
  4. Note correction in first paragraph. Siri let me down, It should have read

    ” I do not disagree with you that the notion of religion as used by many and perhaps most scholars of religion in the west has historical roots in Western civilization.”

  5. I’ve spilled a fair bit of ink over the years arguing that inasmuch as one uses the category religion to name a distinct aspect of human nature/action/organization–whether to celebrate it or explain it–one is reproducing a very particular politics and having practical effect on the world. That you aren’t convinced of these arguments has long been clear, Ivan, but my position does suggest that your matter of fact statements need a fair bit of qualification, for there are those who would disagree with your neat distinction between “our politics and the academic study religion.”

    1. Dear Russell,

      I do not disagree with you that the notion of religion pictures by many reps most of all, question scholars has historical roots in Western civilization.

      But, just because one uses the word “religion”, does not mean one continues to use that old liberal Protestant derived notion/category of religion. It might well be so, but it also might not. We need to look at how people actually use their terms, not assume just because they and their families originate in a certain part of the world that they replicate certain ways of thinking.

      Furthermore, just because one uses the word religion, does not mean that one is using it in the old liberal Protestant way as denoting autonomy. The notion of religion may evolve — just has all our culturally derived language does.. Consider terms like “art” or “politics”, for example. Do you really think that these words have had the same meaning throughout the history of the West? Yes, we continue to use them. And we continue to use them profitably with fruitful results. Moreover people in other parts of the world have adopted some of our language — just as we have adopted some of theirs e.g. Algebra

      I have argued this point in the present discussion again and again but with no response from you. I at least address your arguments and ideas, but I do not feel frankly that you even engage mine.

  6. The simple answer is that this judgment, made by one federal judge from God knows what district, has no implications for the study religion. But it does have tremendous implications for our politics. And that is where the attention of those who are concerned about this sort of thing should direct their energies. The same would go for the case of Wendy’s book in India, of course, by Indian academics.

    So, if I may add as a kind of appendix, the Implications for the study religion are that our politics and the academic study religion are in many cases quite different things.

» GIVEN INFORMATION:
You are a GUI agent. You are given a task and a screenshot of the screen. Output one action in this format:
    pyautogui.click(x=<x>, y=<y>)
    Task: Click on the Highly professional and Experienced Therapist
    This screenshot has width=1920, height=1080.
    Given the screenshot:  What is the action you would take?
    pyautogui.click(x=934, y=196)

» ASSIGNED TASK 1: In the comment thread, which word is given as an example of language adopted from people in other parts of the world?
» ASSIGNED TASK 2: Retype the comment thread from "I have argued" to "by Indian academics.".

» YOUR SOLUTION 1: Algebra

» YOUR SOLUTION 2:
I have argued this point in the present discussion again and again but with no response from you. I at least address your arguments and ideas, but I do not feel frankly that you even engage mine.

  6. The simple answer is that this judgment, made by one federal judge from God knows what district, has no implications for the study religion. But it does have tremendous implications for our politics. And that is where the attention of those who are concerned about this sort of thing should direct their energies. The same would go for the case of Wendy’s book in India, of course, by Indian academics.